The answer must consist of every line below that contains the word "computer".

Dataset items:
_ _ _ _
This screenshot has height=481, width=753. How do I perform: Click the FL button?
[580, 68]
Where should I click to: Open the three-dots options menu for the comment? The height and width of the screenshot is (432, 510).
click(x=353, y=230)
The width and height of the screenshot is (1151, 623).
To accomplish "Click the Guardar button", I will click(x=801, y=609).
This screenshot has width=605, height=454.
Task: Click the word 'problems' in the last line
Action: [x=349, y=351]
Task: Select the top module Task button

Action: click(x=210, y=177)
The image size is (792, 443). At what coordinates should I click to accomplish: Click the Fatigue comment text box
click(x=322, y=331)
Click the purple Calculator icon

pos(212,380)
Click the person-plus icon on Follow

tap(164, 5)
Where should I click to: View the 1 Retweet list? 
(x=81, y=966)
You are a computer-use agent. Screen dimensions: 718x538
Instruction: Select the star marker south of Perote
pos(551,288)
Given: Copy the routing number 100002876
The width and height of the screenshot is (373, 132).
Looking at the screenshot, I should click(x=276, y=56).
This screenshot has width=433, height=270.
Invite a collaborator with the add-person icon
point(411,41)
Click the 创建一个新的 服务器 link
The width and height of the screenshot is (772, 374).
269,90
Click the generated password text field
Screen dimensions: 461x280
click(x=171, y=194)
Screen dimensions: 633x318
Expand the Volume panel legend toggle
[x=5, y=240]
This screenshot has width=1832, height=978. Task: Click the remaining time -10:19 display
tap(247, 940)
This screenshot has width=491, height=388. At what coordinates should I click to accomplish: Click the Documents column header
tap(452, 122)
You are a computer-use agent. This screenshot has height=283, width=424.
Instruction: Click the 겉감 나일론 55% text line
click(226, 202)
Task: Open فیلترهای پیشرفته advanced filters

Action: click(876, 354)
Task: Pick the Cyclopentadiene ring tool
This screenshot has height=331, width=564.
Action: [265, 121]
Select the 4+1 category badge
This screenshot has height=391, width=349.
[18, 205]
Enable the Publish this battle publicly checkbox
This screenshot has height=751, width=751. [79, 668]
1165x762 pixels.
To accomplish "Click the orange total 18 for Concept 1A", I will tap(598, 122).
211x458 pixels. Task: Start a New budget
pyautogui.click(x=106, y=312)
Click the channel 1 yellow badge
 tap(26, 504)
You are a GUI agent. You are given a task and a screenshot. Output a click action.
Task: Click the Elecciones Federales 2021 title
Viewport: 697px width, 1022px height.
_ _ _ _
### Result of this task
You are a computer-use agent. Screen dimensions: 718x538
You are a computer-use agent. This screenshot has height=283, width=424.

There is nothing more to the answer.